The Patriotic Front (PF) government administration, particularly under former President Edgar Lungu, vainly jostled for the programme up to the time of its exit.
Government officials, past and present, economic experts and others had on many occasions explained why the country needed the IMF programme.
Within 12 months of being in government, the new administration received the package as the IMF executive board approved the 38-month arrangement under the Extended Credit Facility (ECF).
The package involves US$1.3 billion, an amount equivalent to 100 per cent of the Zambian IMF quota.
The erstwhile ruling party, PF, failed to get the support mainly due to policy inconsistency as well as lack of transparency in debt acquisition and management.
What is even more interesting is that this programme is based on Zambia’s homegrown economic reform plan that aims at restoring macroeconomic stability and foster higher, more resilient, and more inclusive growth.
The ECF-supported programme is helping to reestablish sustainability through fiscal adjustment and debt restructuring.
After obtaining the IMF bailout package, Zambia still needed to have its debt restructured under the G20 Common Framework to restore debt sustainability, as already alluded to.
Therefore, to followers of the country’s economic developments and citizens in general, the night of June 22-23 this year will forever remain a memorable one which marked the start of a new economic epoch for Zambia.
This is also considering what was at stake, had the negotiations for the debt restructuring exercise completely been botched.
According to the later information, the agreement reached at a summit in Paris, where President Hichilema was also present, calls for Zambia’s debt to be rescheduled over more than 20 years with a three-year grace period during which only payments on interest will be required.
The move demonstrates a mutual commitment to restoring debt sustainability in line with the IMF programme targets.
According to official information, under the agreed terms, the official creditors will provide a debt treatment contingent on Zambia’s debt-carrying capacity at the end of the fund-supported
programme.
This will be assessed under the IMF and World Bank Debt Sustainability Framework for Low Income Countries and will take account of the country’s economic performance and progress in strengthening economic policymaking.
According to the government the agreed debt treatment will be adjusted if conditions improve enough to justify an upgrade from “weak” to “medium” debt carrying capacity, in which case principal reimbursements would be accelerated and interest payments increased.
This ensures that Zambia achieves debt sustainability in all cases.
Official creditors also agreed with the Government that local currency denominated debt will be excluded from any treatment.
The agreement paved the way for the approval by the IMF Executive Board of the first review of the fund-supported programme and allowed for the next tranche of IMF financing of about US$188 million to be disbursed.
This has already been done and Zambia is accessing these funds accordingly.
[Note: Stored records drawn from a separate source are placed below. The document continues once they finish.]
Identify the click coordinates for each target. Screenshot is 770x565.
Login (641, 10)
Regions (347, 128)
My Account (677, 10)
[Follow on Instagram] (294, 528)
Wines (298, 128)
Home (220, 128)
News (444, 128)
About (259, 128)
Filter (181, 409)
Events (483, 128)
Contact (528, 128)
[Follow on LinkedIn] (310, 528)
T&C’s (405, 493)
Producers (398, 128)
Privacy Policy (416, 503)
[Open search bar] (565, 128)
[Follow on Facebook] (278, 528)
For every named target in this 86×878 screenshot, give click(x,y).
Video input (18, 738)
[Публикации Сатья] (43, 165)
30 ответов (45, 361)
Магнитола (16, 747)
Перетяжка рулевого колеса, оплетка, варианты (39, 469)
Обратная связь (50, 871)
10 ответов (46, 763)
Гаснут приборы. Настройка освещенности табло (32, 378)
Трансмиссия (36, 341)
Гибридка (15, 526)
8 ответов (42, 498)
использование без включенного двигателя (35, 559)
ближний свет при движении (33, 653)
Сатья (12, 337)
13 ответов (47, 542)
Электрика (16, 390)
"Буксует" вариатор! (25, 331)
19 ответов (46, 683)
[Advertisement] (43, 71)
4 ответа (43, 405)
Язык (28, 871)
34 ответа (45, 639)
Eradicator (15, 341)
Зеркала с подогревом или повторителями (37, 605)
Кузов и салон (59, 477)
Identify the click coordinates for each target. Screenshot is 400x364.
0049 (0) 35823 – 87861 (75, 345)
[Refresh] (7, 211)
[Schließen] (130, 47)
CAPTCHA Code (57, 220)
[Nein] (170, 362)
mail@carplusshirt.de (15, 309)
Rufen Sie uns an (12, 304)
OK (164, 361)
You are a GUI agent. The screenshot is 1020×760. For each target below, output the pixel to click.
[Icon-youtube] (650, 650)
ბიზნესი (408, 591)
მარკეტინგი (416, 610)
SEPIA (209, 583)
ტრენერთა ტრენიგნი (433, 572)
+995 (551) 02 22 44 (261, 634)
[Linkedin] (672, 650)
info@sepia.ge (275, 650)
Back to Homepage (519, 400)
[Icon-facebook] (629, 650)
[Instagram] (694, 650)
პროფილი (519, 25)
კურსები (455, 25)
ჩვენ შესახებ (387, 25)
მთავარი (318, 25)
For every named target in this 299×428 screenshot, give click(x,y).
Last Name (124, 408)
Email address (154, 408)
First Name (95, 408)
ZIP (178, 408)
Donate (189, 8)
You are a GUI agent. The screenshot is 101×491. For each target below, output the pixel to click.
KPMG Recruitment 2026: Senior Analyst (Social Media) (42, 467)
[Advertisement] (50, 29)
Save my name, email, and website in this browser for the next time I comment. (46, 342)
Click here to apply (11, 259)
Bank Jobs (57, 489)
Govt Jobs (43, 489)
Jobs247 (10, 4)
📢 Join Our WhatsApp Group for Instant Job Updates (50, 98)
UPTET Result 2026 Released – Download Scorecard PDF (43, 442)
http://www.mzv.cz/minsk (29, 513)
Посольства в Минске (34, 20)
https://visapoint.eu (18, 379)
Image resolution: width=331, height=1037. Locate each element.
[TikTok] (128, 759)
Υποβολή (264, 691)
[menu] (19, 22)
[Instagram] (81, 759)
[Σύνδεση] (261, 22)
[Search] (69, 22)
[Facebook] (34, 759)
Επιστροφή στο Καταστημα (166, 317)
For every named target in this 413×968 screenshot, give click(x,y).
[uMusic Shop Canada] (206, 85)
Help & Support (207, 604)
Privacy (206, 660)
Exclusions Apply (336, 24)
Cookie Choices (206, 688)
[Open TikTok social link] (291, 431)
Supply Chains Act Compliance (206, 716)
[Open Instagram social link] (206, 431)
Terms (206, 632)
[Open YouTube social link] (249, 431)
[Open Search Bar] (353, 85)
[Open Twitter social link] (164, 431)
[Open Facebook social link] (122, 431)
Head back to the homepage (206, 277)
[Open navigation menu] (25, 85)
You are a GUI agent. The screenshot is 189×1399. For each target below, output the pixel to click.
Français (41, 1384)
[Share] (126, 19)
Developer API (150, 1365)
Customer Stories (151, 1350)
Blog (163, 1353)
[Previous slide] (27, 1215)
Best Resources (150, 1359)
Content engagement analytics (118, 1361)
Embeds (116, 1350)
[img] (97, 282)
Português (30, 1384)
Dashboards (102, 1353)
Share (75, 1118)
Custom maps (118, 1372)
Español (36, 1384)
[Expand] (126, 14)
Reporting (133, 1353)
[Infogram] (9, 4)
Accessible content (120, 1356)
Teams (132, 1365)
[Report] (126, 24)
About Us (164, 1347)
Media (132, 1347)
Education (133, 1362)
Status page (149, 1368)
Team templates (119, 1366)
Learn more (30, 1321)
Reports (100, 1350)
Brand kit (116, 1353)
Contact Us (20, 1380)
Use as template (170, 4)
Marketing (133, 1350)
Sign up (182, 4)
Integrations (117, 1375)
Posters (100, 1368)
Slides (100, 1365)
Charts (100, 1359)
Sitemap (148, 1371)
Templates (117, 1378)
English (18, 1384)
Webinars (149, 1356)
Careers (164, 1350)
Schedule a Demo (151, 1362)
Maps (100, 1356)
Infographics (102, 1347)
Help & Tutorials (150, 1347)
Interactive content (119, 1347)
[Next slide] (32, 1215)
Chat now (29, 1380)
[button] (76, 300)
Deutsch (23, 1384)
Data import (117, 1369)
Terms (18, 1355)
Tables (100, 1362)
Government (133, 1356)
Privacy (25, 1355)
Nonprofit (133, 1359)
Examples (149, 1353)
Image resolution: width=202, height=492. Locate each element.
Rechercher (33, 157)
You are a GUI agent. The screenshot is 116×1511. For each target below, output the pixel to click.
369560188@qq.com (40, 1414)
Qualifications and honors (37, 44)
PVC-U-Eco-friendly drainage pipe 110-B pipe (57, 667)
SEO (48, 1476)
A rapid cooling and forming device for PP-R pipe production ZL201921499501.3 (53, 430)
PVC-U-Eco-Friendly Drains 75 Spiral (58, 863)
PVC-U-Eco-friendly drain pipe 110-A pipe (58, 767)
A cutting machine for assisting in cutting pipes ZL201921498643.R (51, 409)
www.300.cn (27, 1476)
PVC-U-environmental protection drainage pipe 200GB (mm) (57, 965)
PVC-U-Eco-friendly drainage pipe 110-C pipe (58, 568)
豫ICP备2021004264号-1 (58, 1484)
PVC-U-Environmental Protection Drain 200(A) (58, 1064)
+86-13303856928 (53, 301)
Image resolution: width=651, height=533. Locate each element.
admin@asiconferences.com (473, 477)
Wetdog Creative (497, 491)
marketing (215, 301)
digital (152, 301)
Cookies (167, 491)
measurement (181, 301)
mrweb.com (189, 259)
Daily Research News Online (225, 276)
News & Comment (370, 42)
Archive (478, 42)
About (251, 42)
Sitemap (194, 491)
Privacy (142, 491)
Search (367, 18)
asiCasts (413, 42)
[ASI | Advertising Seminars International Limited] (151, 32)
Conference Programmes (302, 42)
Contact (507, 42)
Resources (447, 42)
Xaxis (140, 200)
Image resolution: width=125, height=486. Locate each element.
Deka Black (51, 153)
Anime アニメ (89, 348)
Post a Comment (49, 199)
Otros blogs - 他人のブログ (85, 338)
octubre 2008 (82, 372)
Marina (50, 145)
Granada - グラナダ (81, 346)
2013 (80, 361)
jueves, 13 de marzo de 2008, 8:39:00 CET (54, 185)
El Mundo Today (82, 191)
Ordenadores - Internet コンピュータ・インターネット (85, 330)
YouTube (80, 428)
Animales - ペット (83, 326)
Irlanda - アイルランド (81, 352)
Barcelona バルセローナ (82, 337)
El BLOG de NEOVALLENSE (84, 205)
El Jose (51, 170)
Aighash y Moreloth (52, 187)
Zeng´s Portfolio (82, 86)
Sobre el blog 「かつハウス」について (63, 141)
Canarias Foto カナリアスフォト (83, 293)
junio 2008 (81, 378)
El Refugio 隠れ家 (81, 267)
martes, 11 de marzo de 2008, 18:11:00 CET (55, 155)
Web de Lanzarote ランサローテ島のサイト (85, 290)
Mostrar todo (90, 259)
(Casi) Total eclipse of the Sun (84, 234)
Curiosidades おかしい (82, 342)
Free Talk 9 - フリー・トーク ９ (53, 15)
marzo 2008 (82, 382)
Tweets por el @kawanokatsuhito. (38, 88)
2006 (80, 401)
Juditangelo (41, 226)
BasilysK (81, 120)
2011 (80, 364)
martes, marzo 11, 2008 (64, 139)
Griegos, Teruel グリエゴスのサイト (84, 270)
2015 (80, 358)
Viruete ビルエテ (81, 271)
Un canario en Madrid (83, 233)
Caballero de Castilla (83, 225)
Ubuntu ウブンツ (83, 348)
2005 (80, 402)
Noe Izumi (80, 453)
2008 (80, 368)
The deal further involves the restructuring of $6.3 billion in debt Zambia owes other governments including that of China, the largest official creditor to Zambia, with $4.1 billion owed to the Export-Import Bank of China alone.
The background is that Zambia in 2020, under the watch of the PF regime, became the first African country to default on its sovereign debt during the COVID-19 pandemic and struggled since then in protracted discussions to get the IMF deal.
The debt earmarked for restructuring includes $1.3 billion in arrears, and private sector creditors are expected to do the same on the $6.8 billion owed to them.
The IMF bailout package and the debt restructuring deal are among the biggest feats the current government administration has posted.